Жизнь теперь казалась прекрасной и удивительной, небо над нами оказалось снова набито звездами, а ночь была нежна, и образованный Гольденмауэр раз пять сослался на Френсиса Скотта Фицджеральда.
XII
Слово о том, что неочевидное бывает очевидным, ориентиры видны, задачи — определены, и дело только за тем, чтобы кому-нибудь принять на себя
ответственность.
— Да, дела… — сказал Синдерюшкин, ощупывая то, что осталось от удочек. — Странные тут места, без поклевки. Хотя я другие видел, так там вообще…
Вот, например, есть у меня дружок, специалист по донкам — он как-то поехал на озера, заплутал и уже в темноте у какого-то мостика остановился. Смотрит, а там кролик сидит — огромный, жирный. Ну, думает, привезу жене кроля вместо рыбы — тоже хорошо.

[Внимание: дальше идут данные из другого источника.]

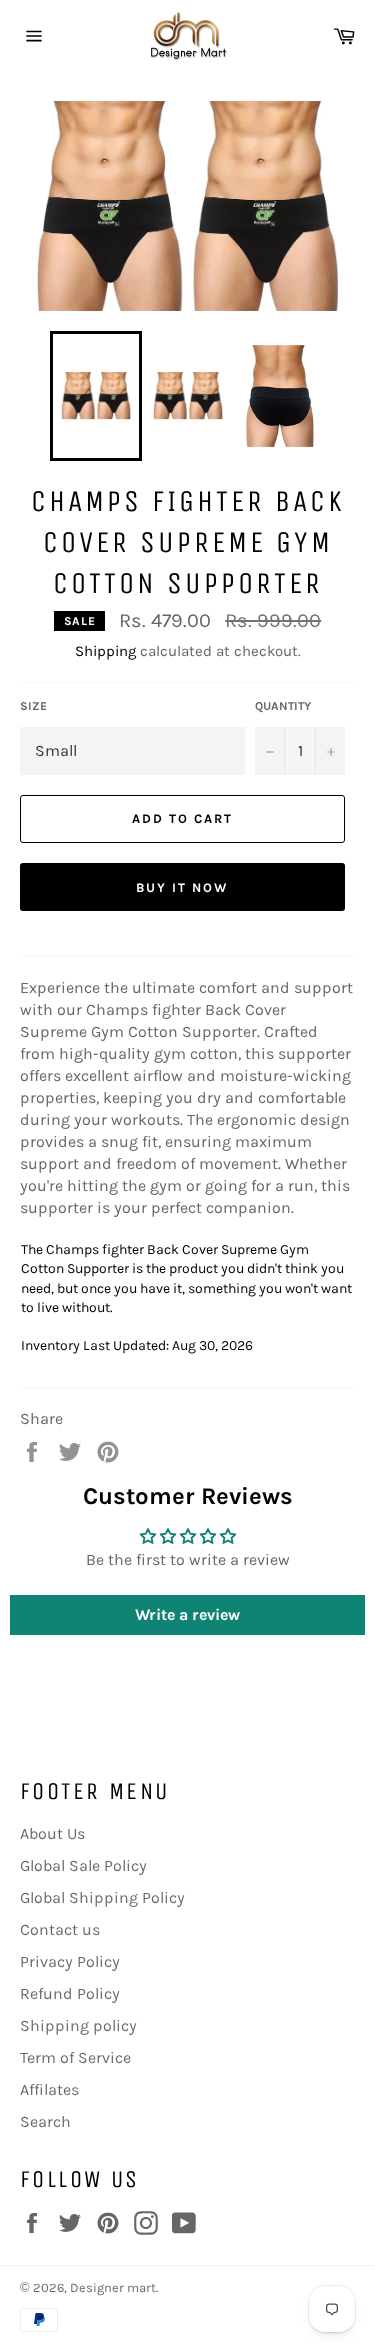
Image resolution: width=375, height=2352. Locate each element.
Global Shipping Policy (102, 1897)
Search (45, 2121)
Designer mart (113, 2287)
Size (33, 706)
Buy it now (182, 887)
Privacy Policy (70, 1961)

Кроль с места и не сходит, дружок мой быстро его поймал — как барана. Посадил на сиденье с собой рядом, только тронулся, а кролик рот раскрыл и блеять начал: “Бя-я-яша, бя-я-яша”, говорит. Тьфу!
— И что? — с интересом спросил я.
— Дрянь кролик, жесткий. Видно, какой-то химией питался. Никому не понравилось.
— Да ладно с ними, с кроликами! Пока не дошли до места, нечего о еде говорить. — Рудаков был недоволен. — С другой стороны, наверное, надо искупаться. В Ивана Купалу надо купаться, а то — что ж? Почему не купаться, а? Говорят, вода особая этой ночью.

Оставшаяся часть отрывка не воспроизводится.